Expect to pay more for food in 2019
According to a new report, 2019 will be rough on vegetarians and pretty good for the country's carnivores.
The 2019 Canada Food Price Report, a collaboration between Dalhousie University in Nova Scotia and the University of Guelph in Ontario, suggests grocery prices will rise between one and six per cent next year, with an overall increase at about three and a half per cent.
The greatest hike will be in the produce aisle, where consumers are expected to pay between four and six per cent for vegetables.

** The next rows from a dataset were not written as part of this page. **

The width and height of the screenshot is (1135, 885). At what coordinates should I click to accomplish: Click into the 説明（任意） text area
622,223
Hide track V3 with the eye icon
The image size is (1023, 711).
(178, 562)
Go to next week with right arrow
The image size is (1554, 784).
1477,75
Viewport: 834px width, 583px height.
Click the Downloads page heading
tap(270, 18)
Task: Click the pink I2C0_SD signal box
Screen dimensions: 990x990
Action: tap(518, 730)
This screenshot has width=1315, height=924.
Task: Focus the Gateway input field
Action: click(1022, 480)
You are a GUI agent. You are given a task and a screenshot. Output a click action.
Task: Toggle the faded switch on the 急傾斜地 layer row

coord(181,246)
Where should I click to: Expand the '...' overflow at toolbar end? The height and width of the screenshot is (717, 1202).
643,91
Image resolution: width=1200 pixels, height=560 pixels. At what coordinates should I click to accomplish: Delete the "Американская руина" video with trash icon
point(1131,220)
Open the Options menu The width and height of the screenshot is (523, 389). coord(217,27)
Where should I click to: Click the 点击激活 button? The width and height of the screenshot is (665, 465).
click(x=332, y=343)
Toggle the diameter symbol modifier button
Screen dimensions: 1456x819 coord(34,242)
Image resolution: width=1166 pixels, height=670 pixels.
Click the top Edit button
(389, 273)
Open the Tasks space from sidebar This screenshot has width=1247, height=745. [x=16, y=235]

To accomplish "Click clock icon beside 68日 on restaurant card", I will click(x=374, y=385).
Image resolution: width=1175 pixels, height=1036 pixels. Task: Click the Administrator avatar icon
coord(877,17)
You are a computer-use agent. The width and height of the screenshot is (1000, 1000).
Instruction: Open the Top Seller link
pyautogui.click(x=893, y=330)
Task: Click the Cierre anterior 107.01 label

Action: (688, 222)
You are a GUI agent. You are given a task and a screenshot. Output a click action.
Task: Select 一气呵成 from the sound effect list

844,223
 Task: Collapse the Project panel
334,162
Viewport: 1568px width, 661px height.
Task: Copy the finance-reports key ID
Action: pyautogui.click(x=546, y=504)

One of the study's lead authors and Dalhousie professor Sylvain Charlebois said the anticipated increase can be linked to climate change, which has cause drier conditions in parts the United States and Mexico where Canada gets many of its vegetables.
A similar situation led to a massive spike in the price of cauliflower in 2016.
Other sections of the grocery store expected to cost more next year, dairy products and eggs (+0-2%), fruits and nuts (+1-3%), and bread (+1-3%).
If you try to escape the grocery store and want to head to the restaurant, your bill is expected to jump as well, between two and four per cent.
The only area not projected to see an increase is meat, fish and seafood.
The study suggests meat prices will actually drop, between one and three per cent, due to the belief Canadians will continue to reduce or phase out their meat consumption.
Charlebois said meat prices are expected to continue their drop until 2020.
Overall, the report said a family with a "healthy" food cart can expect to pay $411 more on food, increasing the average annual food budget to $12,150 in 2019.